(Items from a data source)
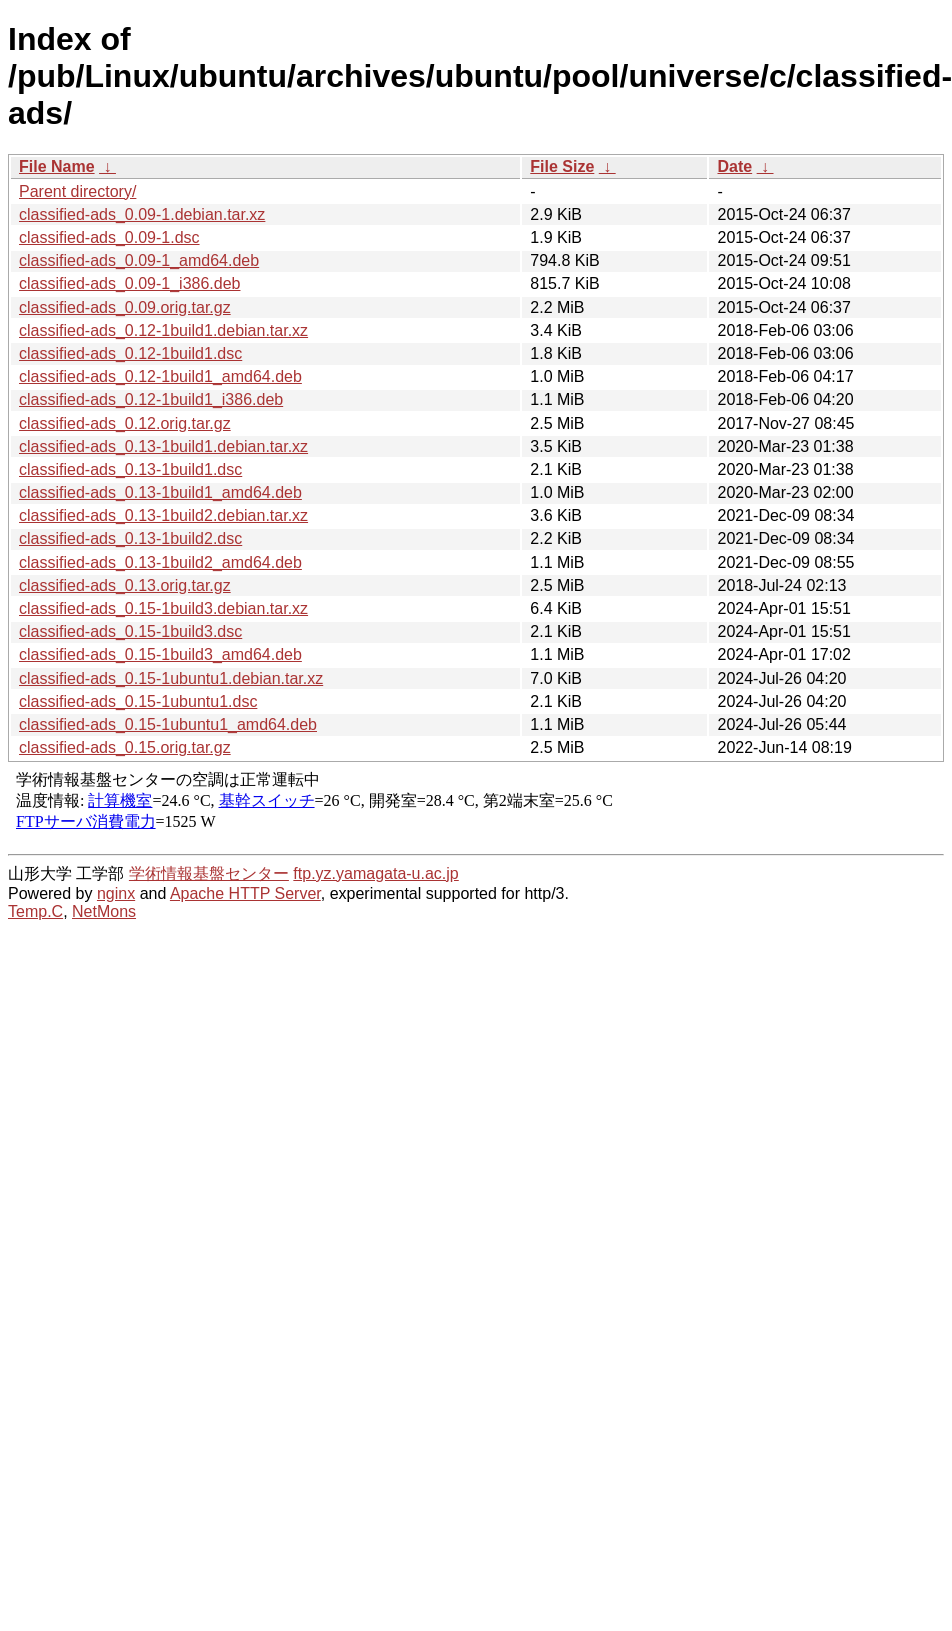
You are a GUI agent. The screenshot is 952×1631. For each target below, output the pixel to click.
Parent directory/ (77, 191)
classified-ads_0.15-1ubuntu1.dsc (138, 701)
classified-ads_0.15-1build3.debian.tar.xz (163, 608)
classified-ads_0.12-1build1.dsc (130, 353)
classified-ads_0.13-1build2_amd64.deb (160, 562)
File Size (562, 166)
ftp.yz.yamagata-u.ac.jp (375, 873)
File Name (57, 166)
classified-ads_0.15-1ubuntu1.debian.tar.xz (171, 678)
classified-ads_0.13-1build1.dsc (130, 469)
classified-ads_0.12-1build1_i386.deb (151, 399)
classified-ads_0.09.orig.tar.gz (125, 307)
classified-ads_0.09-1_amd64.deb (139, 260)
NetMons (104, 911)
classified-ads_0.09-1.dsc (109, 237)
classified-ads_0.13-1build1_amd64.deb (160, 492)
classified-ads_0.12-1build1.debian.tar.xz (163, 330)
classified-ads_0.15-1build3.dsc (130, 631)
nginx (116, 893)
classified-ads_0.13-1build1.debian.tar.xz (163, 446)
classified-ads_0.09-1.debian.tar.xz (142, 214)
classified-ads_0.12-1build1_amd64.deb (160, 376)
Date (734, 166)
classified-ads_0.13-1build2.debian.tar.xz (163, 515)
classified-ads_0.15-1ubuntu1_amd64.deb (168, 724)
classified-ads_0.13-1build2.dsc (130, 538)
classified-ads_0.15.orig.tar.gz (125, 747)
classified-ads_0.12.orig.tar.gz (125, 423)
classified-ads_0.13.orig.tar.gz (125, 585)
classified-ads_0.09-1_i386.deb (129, 283)
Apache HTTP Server (245, 893)
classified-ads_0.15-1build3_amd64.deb (160, 654)
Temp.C (35, 911)
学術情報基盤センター (209, 873)
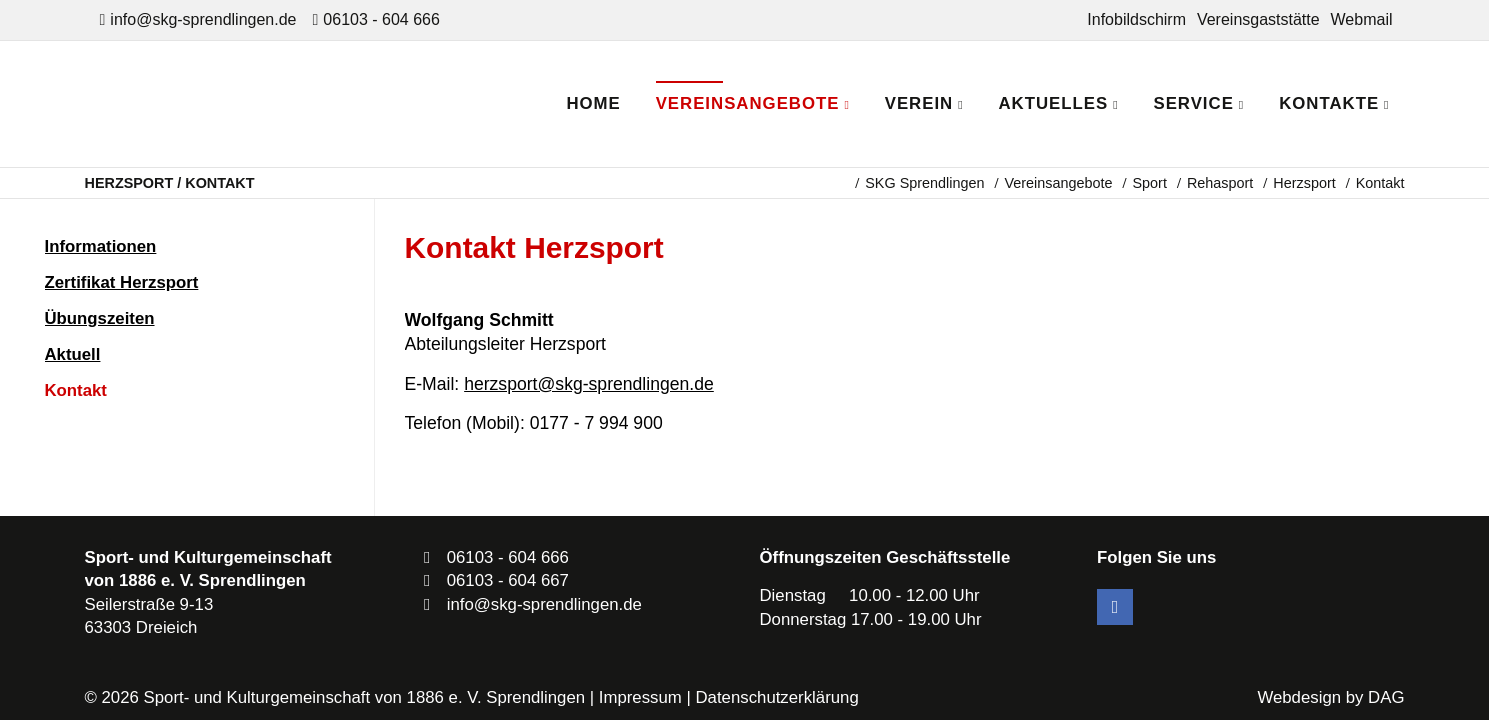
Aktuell (73, 354)
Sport (1149, 183)
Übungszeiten (100, 318)
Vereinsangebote (1058, 183)
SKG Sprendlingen (924, 183)
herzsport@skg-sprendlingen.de (589, 384)
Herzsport (1304, 183)
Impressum (640, 697)
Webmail (1362, 19)
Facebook (1115, 607)
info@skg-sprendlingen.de (203, 19)
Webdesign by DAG (1330, 697)
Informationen (101, 246)
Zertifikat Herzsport (122, 282)
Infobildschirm (1136, 19)
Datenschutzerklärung (776, 697)
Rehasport (1220, 183)
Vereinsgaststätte (1258, 19)
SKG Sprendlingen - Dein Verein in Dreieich (260, 104)
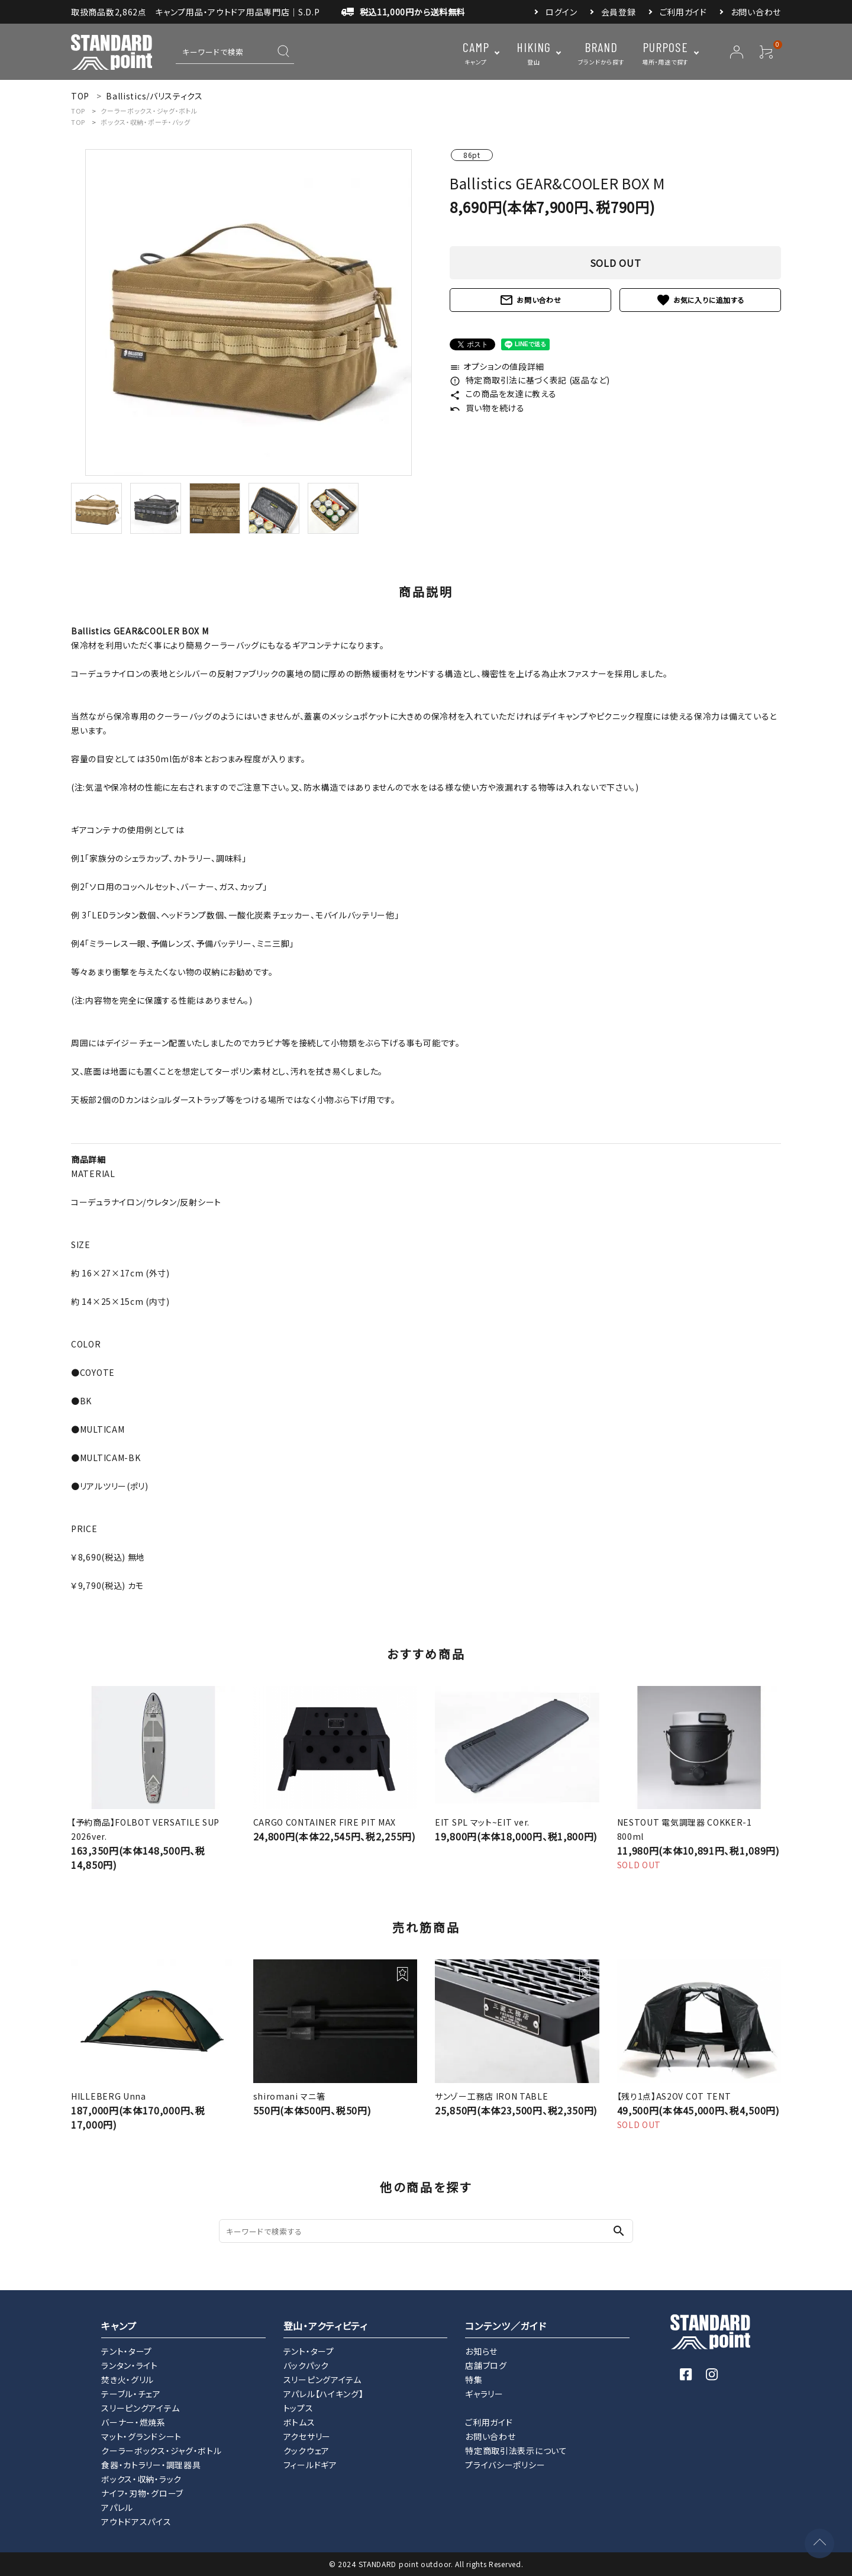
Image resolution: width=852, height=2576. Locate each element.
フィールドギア (310, 2465)
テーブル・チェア (131, 2394)
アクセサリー (307, 2436)
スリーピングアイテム (140, 2408)
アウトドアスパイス (136, 2521)
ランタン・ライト (129, 2365)
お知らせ (481, 2351)
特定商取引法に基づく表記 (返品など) (530, 380)
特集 (473, 2379)
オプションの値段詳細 (497, 366)
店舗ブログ (486, 2365)
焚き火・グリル (127, 2379)
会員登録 (618, 12)
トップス (298, 2408)
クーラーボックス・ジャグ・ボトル (149, 110)
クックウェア (306, 2450)
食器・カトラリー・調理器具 (151, 2465)
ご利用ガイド (683, 12)
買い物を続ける (487, 408)
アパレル (117, 2507)
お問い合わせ (756, 12)
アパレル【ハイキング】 (323, 2394)
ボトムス (299, 2422)
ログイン (561, 12)
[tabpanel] (248, 312)
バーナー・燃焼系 (133, 2422)
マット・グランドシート (141, 2436)
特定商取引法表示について (516, 2450)
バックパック (306, 2365)
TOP (78, 110)
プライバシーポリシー (505, 2465)
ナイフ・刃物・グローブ (142, 2493)
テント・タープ (126, 2351)
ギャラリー (484, 2394)
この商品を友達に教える (503, 393)
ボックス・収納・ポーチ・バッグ (146, 122)
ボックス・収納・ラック (141, 2479)
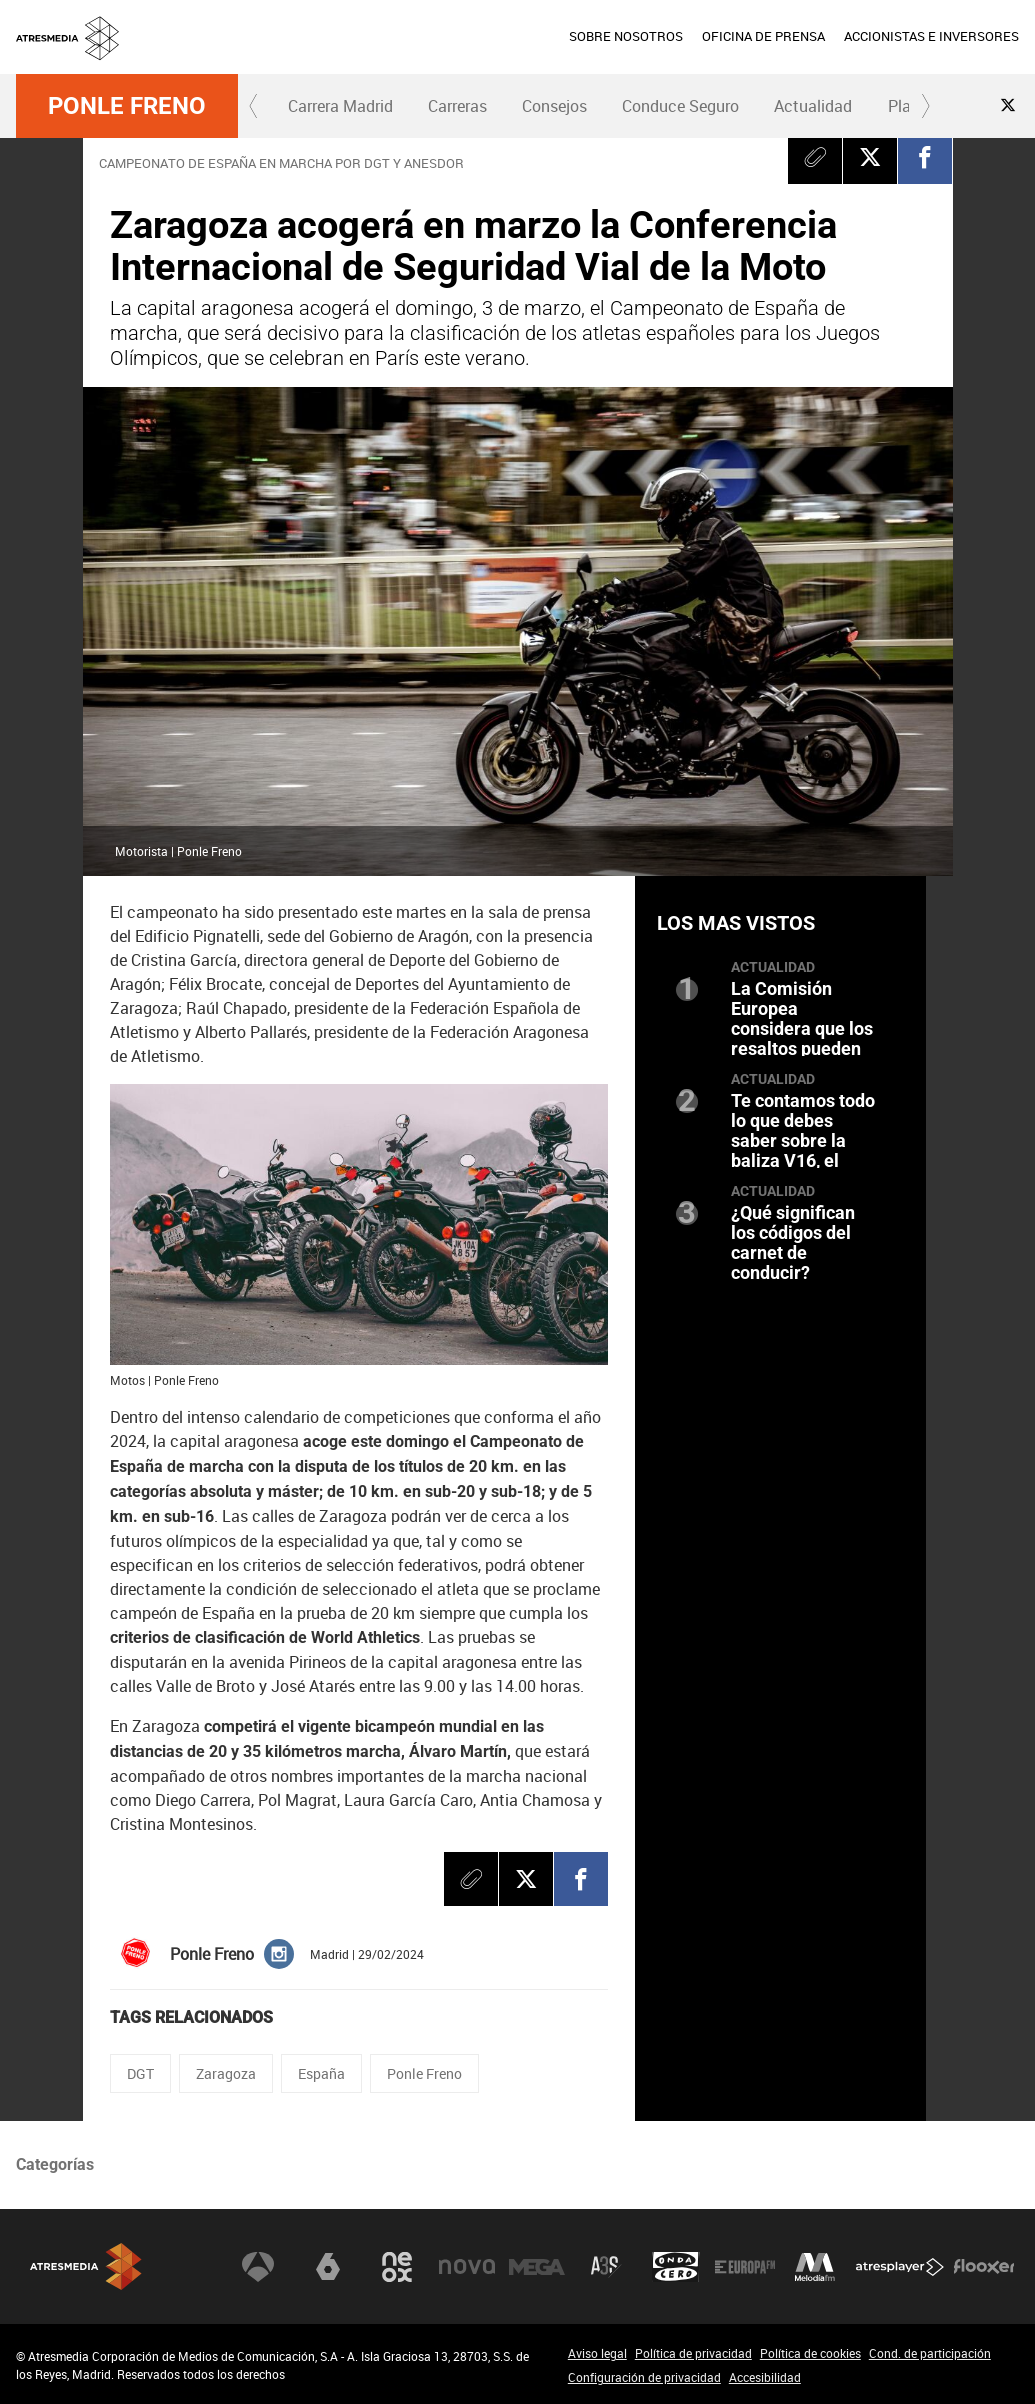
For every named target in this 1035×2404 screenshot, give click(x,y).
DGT (140, 2073)
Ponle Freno (127, 106)
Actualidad (813, 106)
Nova (467, 2267)
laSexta (328, 2267)
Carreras (457, 106)
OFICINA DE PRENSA (763, 36)
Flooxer (984, 2267)
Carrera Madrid (340, 106)
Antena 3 (258, 2267)
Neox (397, 2267)
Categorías (55, 2164)
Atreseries (606, 2267)
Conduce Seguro (680, 106)
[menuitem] (625, 37)
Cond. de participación (930, 2353)
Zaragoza (226, 2073)
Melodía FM (815, 2267)
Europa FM (745, 2267)
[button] (254, 106)
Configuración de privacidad (644, 2377)
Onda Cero (676, 2267)
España (321, 2073)
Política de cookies (810, 2353)
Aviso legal (597, 2353)
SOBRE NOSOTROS (626, 36)
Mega (537, 2267)
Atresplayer (900, 2267)
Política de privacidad (693, 2353)
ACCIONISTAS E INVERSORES (931, 36)
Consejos (554, 106)
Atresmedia (86, 2266)
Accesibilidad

#### Exercise
Write out every line of the listing above as a JSON list of strings, one string per line, with blank lines omitted. Leave the pictures out of the answer.

#### Exercise output
[
  "You are a GUI agent. The screenshot is 952×1631. For each target below, output the pixel to click.",
  "Parent directory/ (77, 191)",
  "classified-ads_0.15-1ubuntu1.dsc (138, 701)",
  "classified-ads_0.15-1build3.debian.tar.xz (163, 608)",
  "classified-ads_0.12-1build1.dsc (130, 353)",
  "classified-ads_0.13-1build2_amd64.deb (160, 562)",
  "File Size (562, 166)",
  "ftp.yz.yamagata-u.ac.jp (375, 873)",
  "File Name (57, 166)",
  "classified-ads_0.15-1ubuntu1.debian.tar.xz (171, 678)",
  "classified-ads_0.13-1build1.dsc (130, 469)",
  "classified-ads_0.12-1build1_i386.deb (151, 399)",
  "classified-ads_0.09.orig.tar.gz (125, 307)",
  "classified-ads_0.09-1_amd64.deb (139, 260)",
  "NetMons (104, 911)",
  "classified-ads_0.09-1.dsc (109, 237)",
  "classified-ads_0.13-1build1_amd64.deb (160, 492)",
  "classified-ads_0.12-1build1.debian.tar.xz (163, 330)",
  "classified-ads_0.15-1build3.dsc (130, 631)",
  "nginx (116, 893)",
  "classified-ads_0.13-1build1.debian.tar.xz (163, 446)",
  "classified-ads_0.09-1.debian.tar.xz (142, 214)",
  "classified-ads_0.12-1build1_amd64.deb (160, 376)",
  "Date (734, 166)",
  "classified-ads_0.13-1build2.debian.tar.xz (163, 515)",
  "classified-ads_0.15-1ubuntu1_amd64.deb (168, 724)",
  "classified-ads_0.13-1build2.dsc (130, 538)",
  "classified-ads_0.15.orig.tar.gz (125, 747)",
  "classified-ads_0.12.orig.tar.gz (125, 423)",
  "classified-ads_0.13.orig.tar.gz (125, 585)",
  "classified-ads_0.09-1_i386.deb (129, 283)",
  "Apache HTTP Server (245, 893)",
  "classified-ads_0.15-1build3_amd64.deb (160, 654)",
  "Temp.C (35, 911)",
  "学術情報基盤センター (209, 873)",
  "Aktuell (73, 354)",
  "Sport (1149, 183)",
  "Übungszeiten (100, 318)",
  "Vereinsangebote (1058, 183)",
  "SKG Sprendlingen (924, 183)",
  "herzsport@skg-sprendlingen.de (589, 384)",
  "Herzsport (1304, 183)",
  "Impressum (640, 697)",
  "Webmail (1362, 19)",
  "Facebook (1115, 607)",
  "info@skg-sprendlingen.de (203, 19)",
  "Webdesign by DAG (1330, 697)",
  "Informationen (101, 246)",
  "Zertifikat Herzsport (122, 282)",
  "Infobildschirm (1136, 19)",
  "Datenschutzerklärung (776, 697)",
  "Rehasport (1220, 183)",
  "Vereinsgaststätte (1258, 19)",
  "SKG Sprendlingen - Dein Verein in Dreieich (260, 104)",
  "Image resolution: width=852, height=2576. Locate each element.",
  "フィールドギア (310, 2465)",
  "テーブル・チェア (131, 2394)",
  "アクセサリー (307, 2436)",
  "スリーピングアイテム (140, 2408)",
  "アウトドアスパイス (136, 2521)",
  "ランタン・ライト (129, 2365)",
  "お知らせ (481, 2351)",
  "特定商取引法に基づく表記 (返品など) (530, 380)",
  "特集 (473, 2379)",
  "オプションの値段詳細 (497, 366)",
  "店舗ブログ (486, 2365)",
  "焚き火・グリル (127, 2379)",
  "会員登録 (618, 12)",
  "トップス (298, 2408)",
  "クーラーボックス・ジャグ・ボトル (149, 110)",
  "クックウェア (306, 2450)",
  "食器・カトラリー・調理器具 (151, 2465)",
  "ご利用ガイド (683, 12)",
  "買い物を続ける (487, 408)",
  "アパレル (117, 2507)",
  "お問い合わせ (756, 12)",
  "アパレル【ハイキング】 (323, 2394)",
  "ボトムス (299, 2422)",
  "ログイン (561, 12)",
  "[tabpanel] (248, 312)",
  "バーナー・燃焼系 (133, 2422)",
  "マット・グランドシート (141, 2436)",
  "特定商取引法表示について (516, 2450)",
  "バックパック (306, 2365)",
  "TOP (78, 110)",
  "プライバシーポリシー (505, 2465)",
  "ナイフ・刃物・グローブ (142, 2493)",
  "テント・タープ (126, 2351)",
  "ギャラリー (484, 2394)",
  "この商品を友達に教える (503, 393)",
  "ボックス・収納・ポーチ・バッグ (146, 122)",
  "ボックス・収納・ラック (141, 2479)",
  "For every named target in this 1035×2404 screenshot, give click(x,y).",
  "DGT (140, 2073)",
  "Ponle Freno (127, 106)",
  "Actualidad (813, 106)",
  "Nova (467, 2267)",
  "laSexta (328, 2267)",
  "Carreras (457, 106)",
  "OFICINA DE PRENSA (763, 36)",
  "Flooxer (984, 2267)",
  "Carrera Madrid (340, 106)",
  "Antena 3 (258, 2267)",
  "Neox (397, 2267)",
  "Categorías (55, 2164)",
  "Atreseries (606, 2267)",
  "Conduce Seguro (680, 106)",
  "[menuitem] (625, 37)",
  "Cond. de participación (930, 2353)",
  "Zaragoza (226, 2073)",
  "Melodía FM (815, 2267)",
  "Europa FM (745, 2267)",
  "[button] (254, 106)",
  "Configuración de privacidad (644, 2377)",
  "Onda Cero (676, 2267)",
  "España (321, 2073)",
  "Política de cookies (810, 2353)",
  "Aviso legal (597, 2353)",
  "SOBRE NOSOTROS (626, 36)",
  "Mega (537, 2267)",
  "Atresplayer (900, 2267)",
  "Política de privacidad (693, 2353)",
  "ACCIONISTAS E INVERSORES (931, 36)",
  "Consejos (554, 106)",
  "Atresmedia (86, 2266)",
  "Accesibilidad"
]